● Task brief
Which lines below hold the word "больше"? Report each one.

● Provided data
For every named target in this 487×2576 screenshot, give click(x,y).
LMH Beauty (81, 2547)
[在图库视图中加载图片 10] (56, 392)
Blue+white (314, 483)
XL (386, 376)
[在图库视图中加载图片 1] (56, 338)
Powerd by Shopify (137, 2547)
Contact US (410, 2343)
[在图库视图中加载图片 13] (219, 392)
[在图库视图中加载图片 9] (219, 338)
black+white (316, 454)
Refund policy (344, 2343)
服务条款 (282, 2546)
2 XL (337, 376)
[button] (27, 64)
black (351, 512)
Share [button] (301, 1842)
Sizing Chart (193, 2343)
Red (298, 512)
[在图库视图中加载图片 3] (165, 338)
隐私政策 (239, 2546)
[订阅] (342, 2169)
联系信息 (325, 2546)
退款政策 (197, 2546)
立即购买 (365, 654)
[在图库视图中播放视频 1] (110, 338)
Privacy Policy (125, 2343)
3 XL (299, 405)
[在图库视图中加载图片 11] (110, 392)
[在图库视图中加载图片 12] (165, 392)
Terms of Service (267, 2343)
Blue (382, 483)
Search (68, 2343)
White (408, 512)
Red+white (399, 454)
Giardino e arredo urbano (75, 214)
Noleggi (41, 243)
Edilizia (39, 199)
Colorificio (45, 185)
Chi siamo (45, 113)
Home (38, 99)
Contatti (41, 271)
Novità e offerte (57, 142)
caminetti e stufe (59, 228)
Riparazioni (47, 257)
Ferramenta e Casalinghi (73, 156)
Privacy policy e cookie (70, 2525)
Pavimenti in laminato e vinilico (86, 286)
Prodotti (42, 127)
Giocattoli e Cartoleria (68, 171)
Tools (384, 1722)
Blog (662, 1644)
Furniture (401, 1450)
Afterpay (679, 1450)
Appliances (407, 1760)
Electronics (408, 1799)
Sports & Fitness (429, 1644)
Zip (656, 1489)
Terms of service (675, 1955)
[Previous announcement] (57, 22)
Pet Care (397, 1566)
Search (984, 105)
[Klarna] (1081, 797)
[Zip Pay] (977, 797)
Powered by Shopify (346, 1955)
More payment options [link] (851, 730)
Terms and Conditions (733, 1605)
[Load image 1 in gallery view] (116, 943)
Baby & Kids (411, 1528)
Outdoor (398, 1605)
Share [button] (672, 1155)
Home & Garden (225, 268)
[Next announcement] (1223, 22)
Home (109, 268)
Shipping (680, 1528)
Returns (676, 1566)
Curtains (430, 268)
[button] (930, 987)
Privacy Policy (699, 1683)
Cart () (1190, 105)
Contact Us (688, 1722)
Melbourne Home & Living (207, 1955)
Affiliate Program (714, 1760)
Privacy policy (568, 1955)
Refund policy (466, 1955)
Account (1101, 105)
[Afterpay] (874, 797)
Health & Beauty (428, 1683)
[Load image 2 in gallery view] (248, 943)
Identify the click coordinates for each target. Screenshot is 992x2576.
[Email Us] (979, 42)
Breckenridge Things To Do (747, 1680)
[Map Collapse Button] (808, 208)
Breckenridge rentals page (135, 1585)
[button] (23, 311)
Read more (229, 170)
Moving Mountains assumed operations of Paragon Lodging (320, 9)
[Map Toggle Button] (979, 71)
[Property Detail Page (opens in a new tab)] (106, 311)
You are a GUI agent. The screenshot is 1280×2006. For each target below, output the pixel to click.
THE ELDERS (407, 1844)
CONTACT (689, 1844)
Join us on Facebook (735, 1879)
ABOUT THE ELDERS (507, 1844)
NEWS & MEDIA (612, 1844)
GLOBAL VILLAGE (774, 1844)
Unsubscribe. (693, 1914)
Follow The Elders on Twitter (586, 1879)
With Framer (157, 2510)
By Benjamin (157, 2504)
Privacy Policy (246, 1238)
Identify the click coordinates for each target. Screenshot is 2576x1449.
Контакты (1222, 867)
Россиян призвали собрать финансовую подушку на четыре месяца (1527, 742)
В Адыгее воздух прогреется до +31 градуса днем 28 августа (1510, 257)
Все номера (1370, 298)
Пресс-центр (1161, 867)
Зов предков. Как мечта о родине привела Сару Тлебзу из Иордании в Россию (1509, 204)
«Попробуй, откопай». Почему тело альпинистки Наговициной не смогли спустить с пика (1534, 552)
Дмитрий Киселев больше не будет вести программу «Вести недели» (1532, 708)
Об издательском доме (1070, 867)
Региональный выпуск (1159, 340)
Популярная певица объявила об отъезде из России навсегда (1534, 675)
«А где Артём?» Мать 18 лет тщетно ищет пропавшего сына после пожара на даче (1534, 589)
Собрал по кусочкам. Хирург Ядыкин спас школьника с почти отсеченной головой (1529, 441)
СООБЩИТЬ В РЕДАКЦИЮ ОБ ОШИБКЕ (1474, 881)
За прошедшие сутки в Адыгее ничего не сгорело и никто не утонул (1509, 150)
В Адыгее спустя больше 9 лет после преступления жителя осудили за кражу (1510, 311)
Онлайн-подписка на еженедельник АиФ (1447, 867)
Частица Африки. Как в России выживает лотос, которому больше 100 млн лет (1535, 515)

● Answer to the problem
Дмитрий Киселев больше не будет вести программу «Вести недели» (1532, 708)
В Адыгее спустя больше 9 лет после преступления жителя осудили за кражу (1510, 311)
Частица Африки. Как в России выживает лотос, которому больше 100 млн лет (1535, 515)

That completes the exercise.